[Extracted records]
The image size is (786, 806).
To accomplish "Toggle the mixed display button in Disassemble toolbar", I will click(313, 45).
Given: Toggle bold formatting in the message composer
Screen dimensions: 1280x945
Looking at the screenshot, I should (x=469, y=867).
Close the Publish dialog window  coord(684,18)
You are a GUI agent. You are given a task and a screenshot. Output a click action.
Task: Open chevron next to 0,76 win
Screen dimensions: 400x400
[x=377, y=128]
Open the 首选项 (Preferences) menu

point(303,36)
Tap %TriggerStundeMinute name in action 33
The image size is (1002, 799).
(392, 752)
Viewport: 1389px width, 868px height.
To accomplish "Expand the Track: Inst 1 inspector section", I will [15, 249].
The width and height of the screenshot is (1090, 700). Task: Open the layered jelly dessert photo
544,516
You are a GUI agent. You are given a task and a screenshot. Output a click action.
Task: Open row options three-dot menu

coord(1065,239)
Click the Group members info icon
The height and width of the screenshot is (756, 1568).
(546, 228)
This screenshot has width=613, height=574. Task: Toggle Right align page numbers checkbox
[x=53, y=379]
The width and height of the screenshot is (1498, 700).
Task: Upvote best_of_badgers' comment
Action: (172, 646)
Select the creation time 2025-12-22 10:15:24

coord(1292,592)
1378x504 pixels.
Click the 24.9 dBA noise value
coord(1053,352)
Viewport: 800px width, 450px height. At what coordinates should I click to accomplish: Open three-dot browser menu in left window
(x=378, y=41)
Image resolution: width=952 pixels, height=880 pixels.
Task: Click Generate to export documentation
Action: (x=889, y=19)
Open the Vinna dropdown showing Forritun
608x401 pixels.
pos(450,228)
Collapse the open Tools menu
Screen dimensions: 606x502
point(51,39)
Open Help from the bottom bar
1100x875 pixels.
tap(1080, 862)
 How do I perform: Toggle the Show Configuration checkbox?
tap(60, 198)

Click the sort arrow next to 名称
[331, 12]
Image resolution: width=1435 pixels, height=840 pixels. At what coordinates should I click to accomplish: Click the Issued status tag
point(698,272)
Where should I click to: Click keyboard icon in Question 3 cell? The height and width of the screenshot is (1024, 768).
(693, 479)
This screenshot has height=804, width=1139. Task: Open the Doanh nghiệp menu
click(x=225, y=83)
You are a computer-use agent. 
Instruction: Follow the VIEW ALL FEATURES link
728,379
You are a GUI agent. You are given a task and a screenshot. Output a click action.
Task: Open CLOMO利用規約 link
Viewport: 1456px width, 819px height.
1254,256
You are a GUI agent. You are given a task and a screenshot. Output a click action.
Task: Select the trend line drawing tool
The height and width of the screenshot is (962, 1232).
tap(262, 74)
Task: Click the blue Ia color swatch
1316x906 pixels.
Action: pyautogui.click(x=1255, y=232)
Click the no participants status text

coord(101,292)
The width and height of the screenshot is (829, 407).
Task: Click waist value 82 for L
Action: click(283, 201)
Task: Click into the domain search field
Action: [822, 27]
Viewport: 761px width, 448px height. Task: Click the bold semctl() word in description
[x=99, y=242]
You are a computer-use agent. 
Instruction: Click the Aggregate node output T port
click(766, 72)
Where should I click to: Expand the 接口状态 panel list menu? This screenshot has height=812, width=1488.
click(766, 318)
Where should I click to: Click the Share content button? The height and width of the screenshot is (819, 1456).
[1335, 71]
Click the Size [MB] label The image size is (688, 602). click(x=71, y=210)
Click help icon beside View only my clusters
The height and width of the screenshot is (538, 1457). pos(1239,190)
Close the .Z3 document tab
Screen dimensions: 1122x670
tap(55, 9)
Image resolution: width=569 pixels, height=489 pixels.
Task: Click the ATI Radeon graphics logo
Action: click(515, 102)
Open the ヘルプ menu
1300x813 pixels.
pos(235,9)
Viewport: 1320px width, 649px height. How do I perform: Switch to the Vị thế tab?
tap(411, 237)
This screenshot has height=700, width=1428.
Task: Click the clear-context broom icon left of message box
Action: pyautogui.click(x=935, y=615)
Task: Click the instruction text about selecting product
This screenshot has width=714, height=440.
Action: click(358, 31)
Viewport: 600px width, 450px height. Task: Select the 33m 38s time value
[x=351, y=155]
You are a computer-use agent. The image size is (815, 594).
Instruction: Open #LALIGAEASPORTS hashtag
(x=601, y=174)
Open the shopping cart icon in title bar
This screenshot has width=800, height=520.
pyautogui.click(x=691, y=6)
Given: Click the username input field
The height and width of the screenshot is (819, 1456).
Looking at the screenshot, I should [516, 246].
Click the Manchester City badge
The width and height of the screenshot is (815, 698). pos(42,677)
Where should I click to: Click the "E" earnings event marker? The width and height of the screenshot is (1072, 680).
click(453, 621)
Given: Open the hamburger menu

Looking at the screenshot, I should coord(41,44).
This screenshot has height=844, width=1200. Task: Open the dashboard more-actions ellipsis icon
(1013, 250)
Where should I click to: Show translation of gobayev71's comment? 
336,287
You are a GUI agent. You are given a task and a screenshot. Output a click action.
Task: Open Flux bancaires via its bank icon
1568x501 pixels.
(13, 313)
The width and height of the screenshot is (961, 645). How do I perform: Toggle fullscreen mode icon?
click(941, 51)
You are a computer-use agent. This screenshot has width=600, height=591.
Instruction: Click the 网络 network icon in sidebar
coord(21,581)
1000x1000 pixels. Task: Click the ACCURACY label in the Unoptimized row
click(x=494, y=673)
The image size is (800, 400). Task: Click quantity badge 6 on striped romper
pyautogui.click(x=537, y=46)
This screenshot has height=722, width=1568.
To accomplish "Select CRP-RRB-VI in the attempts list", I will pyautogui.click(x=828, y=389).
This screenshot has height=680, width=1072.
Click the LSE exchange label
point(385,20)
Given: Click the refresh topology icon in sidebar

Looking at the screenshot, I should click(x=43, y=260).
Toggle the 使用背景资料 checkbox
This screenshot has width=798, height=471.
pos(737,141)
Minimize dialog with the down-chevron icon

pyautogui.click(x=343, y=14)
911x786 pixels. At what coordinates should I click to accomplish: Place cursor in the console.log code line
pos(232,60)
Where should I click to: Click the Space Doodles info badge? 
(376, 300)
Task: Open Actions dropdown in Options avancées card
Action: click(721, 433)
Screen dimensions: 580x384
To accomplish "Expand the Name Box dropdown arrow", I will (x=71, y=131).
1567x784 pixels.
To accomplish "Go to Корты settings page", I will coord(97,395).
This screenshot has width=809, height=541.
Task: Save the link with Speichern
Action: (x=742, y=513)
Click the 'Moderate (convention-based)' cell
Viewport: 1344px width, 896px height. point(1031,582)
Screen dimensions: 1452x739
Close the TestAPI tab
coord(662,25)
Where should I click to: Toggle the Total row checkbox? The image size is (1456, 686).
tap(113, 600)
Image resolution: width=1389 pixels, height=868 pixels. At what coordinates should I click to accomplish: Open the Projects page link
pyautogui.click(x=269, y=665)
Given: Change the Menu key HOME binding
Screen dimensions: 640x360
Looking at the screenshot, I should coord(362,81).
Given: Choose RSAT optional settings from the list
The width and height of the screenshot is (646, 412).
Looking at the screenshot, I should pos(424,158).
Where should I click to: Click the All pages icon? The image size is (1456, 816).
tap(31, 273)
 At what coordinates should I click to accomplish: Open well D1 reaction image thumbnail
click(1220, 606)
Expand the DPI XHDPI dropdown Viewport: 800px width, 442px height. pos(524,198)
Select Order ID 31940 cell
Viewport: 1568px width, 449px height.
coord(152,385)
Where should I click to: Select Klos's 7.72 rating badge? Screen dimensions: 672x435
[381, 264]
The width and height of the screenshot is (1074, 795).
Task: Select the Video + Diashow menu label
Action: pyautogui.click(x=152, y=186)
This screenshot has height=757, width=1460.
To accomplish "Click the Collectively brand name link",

__BRIEF__.
Scan the entries for lines holding the string "computer", then copy every one of them.

__SOLUTION FOR THIS PROBLEM__.
You are a computer-use agent. 
You are a computer-use agent. 
You are a computer-use agent. The image size is (815, 594).
You are a computer-use agent. This screenshot has width=600, height=591.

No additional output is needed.